EXERCISE — Transcribe all of the records precisely as they are presented.

Saved entries —
= Beginning of Section =
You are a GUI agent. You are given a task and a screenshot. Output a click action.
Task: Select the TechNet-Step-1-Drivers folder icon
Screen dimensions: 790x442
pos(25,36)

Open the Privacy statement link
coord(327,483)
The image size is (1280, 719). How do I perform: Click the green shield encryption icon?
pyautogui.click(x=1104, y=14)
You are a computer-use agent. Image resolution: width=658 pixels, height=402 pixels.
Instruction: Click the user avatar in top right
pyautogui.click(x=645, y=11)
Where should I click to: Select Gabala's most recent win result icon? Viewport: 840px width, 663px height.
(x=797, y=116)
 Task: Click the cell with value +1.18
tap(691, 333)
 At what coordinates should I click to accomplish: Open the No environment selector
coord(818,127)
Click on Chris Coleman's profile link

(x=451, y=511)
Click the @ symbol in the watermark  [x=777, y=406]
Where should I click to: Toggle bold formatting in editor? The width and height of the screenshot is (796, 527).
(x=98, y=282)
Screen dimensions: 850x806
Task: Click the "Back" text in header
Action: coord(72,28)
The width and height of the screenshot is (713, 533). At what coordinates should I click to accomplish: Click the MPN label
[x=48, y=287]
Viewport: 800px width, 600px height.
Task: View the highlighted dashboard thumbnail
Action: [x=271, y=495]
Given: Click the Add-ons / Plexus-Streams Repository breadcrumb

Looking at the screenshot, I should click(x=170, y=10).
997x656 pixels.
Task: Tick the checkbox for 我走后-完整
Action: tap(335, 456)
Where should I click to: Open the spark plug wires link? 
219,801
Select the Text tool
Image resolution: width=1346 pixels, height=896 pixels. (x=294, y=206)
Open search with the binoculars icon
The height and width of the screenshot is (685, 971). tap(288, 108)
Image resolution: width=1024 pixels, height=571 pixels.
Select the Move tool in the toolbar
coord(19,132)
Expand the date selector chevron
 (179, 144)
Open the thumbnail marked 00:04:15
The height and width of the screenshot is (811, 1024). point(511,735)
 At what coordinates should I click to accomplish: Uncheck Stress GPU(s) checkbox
= End of Section =
SOLUTION TO THIS TASK —
You are a GUI agent. You are given a task and a screenshot. Output a click action.
Task: Select the TechNet-Step-1-Drivers folder icon
Screen dimensions: 790x442
pos(25,36)

Open the Privacy statement link
coord(327,483)
The image size is (1280, 719). How do I perform: Click the green shield encryption icon?
pyautogui.click(x=1104, y=14)
You are a computer-use agent. Image resolution: width=658 pixels, height=402 pixels.
Instruction: Click the user avatar in top right
pyautogui.click(x=645, y=11)
Where should I click to: Select Gabala's most recent win result icon? Viewport: 840px width, 663px height.
(x=797, y=116)
 Task: Click the cell with value +1.18
tap(691, 333)
 At what coordinates should I click to accomplish: Open the No environment selector
coord(818,127)
Click on Chris Coleman's profile link

(x=451, y=511)
Click the @ symbol in the watermark  [x=777, y=406]
Where should I click to: Toggle bold formatting in editor? The width and height of the screenshot is (796, 527).
(x=98, y=282)
Screen dimensions: 850x806
Task: Click the "Back" text in header
Action: coord(72,28)
The width and height of the screenshot is (713, 533). At what coordinates should I click to accomplish: Click the MPN label
[x=48, y=287]
Viewport: 800px width, 600px height.
Task: View the highlighted dashboard thumbnail
Action: [x=271, y=495]
Given: Click the Add-ons / Plexus-Streams Repository breadcrumb

Looking at the screenshot, I should click(x=170, y=10).
997x656 pixels.
Task: Tick the checkbox for 我走后-完整
Action: tap(335, 456)
Where should I click to: Open the spark plug wires link? 
219,801
Select the Text tool
Image resolution: width=1346 pixels, height=896 pixels. (x=294, y=206)
Open search with the binoculars icon
The height and width of the screenshot is (685, 971). tap(288, 108)
Image resolution: width=1024 pixels, height=571 pixels.
Select the Move tool in the toolbar
coord(19,132)
Expand the date selector chevron
 (179, 144)
Open the thumbnail marked 00:04:15
The height and width of the screenshot is (811, 1024). point(511,735)
 At what coordinates should I click to accomplish: Uncheck Stress GPU(s) checkbox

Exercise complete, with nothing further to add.